San Jose teen creates assault safety app

The app uses voice recognition to tell when someone is in trouble and send their location details to 911.

Video Transcript

- You know, we hear so much about a need to encourage young students, especially girls, to aspire to careers in science and technology. Education is very much a part of building a better Bay Area, and solving problems. Sometimes, we can be astounded by what students already are accomplishing in high school. It's really amazing what young people do these days. ABC 7 News reporter, David Louie, introduces you to a great example of that.

DAVID LOUIE: Safety is a concern for anyone out walking, jogging, or hiking, day or night. A junior at Valley Christian High School in San Jose wanted to speed up the reporting of sexual assault. She created an app she thinks does that.

DIYA HITUVALLI: Help!

It will trigger a loud alarm to scare off the intruder. Then, it will prepare a ready-made text message sent to 911 with the user's location.

DAVID LOUIE: 16-year-old Diya Hituvalli developed KeepMeSafe, which was the winner among 12 apps submitted for a competition sponsored by San Jose congresswoman, Zoe Lofgren. Diya came up with improvements over existing apps utilizing voice recognition.

DIYA HITUVALLI: People don't really have the amount of time to press a bunch of buttons, and it can be very confusing. Whereas, when you are using voice recognition, all you really need to do is say the word [? "help." ?]
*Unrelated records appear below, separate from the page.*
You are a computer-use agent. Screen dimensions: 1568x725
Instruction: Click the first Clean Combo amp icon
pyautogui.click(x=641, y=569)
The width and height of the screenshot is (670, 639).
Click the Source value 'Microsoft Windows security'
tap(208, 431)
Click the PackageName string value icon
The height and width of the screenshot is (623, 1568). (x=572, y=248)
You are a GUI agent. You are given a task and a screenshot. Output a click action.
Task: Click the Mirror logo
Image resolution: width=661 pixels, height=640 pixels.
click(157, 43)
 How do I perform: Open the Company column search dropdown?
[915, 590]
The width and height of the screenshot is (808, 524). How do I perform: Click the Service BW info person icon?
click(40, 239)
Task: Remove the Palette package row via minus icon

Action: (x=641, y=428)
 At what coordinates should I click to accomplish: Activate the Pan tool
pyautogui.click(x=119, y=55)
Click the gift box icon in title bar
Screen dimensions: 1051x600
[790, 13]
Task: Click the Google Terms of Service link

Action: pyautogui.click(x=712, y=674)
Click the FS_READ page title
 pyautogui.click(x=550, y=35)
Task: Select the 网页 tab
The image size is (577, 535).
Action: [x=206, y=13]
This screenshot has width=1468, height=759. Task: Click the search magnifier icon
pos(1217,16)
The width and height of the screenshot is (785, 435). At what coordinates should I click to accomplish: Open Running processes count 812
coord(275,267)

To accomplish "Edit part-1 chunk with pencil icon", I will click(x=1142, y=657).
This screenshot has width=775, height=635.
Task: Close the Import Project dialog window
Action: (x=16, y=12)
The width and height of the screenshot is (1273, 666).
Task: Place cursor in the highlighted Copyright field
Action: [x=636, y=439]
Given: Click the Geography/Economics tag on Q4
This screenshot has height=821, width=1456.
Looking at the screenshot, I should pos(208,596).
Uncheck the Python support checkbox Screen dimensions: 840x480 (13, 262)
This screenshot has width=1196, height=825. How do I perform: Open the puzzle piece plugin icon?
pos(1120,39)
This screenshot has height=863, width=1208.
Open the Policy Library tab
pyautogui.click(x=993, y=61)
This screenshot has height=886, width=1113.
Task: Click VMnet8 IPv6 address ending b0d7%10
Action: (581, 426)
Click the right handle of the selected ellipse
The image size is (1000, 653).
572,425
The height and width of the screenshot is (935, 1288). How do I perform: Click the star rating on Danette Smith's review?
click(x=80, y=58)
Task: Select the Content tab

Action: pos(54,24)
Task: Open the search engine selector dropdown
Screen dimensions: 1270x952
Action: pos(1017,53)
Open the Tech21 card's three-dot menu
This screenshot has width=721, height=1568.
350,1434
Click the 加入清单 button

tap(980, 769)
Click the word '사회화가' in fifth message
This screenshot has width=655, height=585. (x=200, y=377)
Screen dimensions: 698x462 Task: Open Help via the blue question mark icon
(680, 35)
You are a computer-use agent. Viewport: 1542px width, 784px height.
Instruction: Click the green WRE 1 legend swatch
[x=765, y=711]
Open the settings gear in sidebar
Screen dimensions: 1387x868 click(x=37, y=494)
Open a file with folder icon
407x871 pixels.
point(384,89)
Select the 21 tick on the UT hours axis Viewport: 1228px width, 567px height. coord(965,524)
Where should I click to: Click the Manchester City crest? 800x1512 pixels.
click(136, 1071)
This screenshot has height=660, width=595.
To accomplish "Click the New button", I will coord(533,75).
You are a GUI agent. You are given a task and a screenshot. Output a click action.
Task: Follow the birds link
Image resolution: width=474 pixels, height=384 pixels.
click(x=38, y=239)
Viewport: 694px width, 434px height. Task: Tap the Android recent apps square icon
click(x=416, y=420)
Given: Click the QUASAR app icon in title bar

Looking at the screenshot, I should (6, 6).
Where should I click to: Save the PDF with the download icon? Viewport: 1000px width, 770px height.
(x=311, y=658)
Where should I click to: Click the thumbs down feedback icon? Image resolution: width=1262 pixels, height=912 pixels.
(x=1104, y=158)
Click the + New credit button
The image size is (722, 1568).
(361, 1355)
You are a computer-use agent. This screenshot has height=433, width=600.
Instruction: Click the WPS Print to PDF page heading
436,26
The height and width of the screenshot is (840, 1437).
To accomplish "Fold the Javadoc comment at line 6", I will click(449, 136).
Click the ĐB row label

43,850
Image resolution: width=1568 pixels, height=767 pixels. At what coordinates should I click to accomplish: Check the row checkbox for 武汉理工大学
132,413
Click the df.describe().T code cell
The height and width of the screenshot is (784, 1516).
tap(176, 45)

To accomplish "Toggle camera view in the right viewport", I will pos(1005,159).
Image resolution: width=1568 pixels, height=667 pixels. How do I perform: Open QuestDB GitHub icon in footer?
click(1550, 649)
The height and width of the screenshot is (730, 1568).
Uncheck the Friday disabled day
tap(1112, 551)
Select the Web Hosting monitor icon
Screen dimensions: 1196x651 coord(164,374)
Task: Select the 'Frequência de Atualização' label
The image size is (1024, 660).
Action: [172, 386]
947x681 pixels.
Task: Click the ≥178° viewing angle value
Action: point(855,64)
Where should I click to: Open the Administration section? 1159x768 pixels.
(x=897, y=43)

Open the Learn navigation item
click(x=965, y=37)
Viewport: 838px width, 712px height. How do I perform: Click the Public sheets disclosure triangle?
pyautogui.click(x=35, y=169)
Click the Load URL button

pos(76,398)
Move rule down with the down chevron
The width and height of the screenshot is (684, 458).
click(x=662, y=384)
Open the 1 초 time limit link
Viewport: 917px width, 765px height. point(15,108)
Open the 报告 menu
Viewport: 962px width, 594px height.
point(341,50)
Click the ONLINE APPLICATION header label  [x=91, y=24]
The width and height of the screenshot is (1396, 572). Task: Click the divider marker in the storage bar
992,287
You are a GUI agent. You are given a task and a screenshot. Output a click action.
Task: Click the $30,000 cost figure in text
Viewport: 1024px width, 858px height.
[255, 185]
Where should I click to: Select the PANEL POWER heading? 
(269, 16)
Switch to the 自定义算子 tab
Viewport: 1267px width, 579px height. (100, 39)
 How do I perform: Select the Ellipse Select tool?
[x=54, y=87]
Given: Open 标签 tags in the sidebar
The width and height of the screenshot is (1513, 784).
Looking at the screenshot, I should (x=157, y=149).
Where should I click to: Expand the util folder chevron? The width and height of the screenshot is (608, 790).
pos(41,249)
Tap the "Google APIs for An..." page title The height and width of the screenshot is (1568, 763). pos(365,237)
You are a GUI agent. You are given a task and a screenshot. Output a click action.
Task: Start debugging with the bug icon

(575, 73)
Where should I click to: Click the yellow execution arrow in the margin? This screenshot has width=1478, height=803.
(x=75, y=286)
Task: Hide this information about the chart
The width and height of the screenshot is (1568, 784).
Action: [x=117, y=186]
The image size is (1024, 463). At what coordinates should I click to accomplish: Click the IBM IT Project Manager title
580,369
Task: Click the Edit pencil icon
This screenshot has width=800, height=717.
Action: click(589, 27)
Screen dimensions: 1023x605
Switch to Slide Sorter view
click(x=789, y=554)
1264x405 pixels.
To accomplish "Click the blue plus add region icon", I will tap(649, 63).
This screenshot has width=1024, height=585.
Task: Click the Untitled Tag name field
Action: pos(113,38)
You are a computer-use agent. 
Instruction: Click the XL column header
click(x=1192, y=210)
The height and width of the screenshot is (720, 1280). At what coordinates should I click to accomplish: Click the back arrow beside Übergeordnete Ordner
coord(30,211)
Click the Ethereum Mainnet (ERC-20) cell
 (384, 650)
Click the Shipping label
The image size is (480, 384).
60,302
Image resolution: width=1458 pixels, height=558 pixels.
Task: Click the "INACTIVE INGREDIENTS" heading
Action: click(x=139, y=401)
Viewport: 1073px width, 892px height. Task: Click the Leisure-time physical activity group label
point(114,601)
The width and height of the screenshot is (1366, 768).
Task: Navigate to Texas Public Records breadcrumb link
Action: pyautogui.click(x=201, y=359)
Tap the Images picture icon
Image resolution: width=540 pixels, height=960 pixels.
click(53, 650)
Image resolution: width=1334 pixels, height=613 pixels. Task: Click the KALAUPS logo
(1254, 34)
DAVID LOUIE: The user activates the app when potential danger arises listening for that key word, [? "help." ?] it also creates a text alert for police with the user's location. That solves what she considered a weakness in other apps that send messages to friends or family, which could delay response. Diya's app is available on the Apple App Store for free as a public service. Representative Lofgren praised Diya for what she had developed.

ZOE LOFGREN: It's about power. It's about keeping women from being fully who they are. And that's why what you're doing is very important.

DAVID LOUIE: Diya plans to study computer science in college. She's also working on her next app, one that will allow diners to determine if a menu item they want to order might have ingredients that could trigger an allergic reaction. In San Jose, David Louie, ABC 7 News.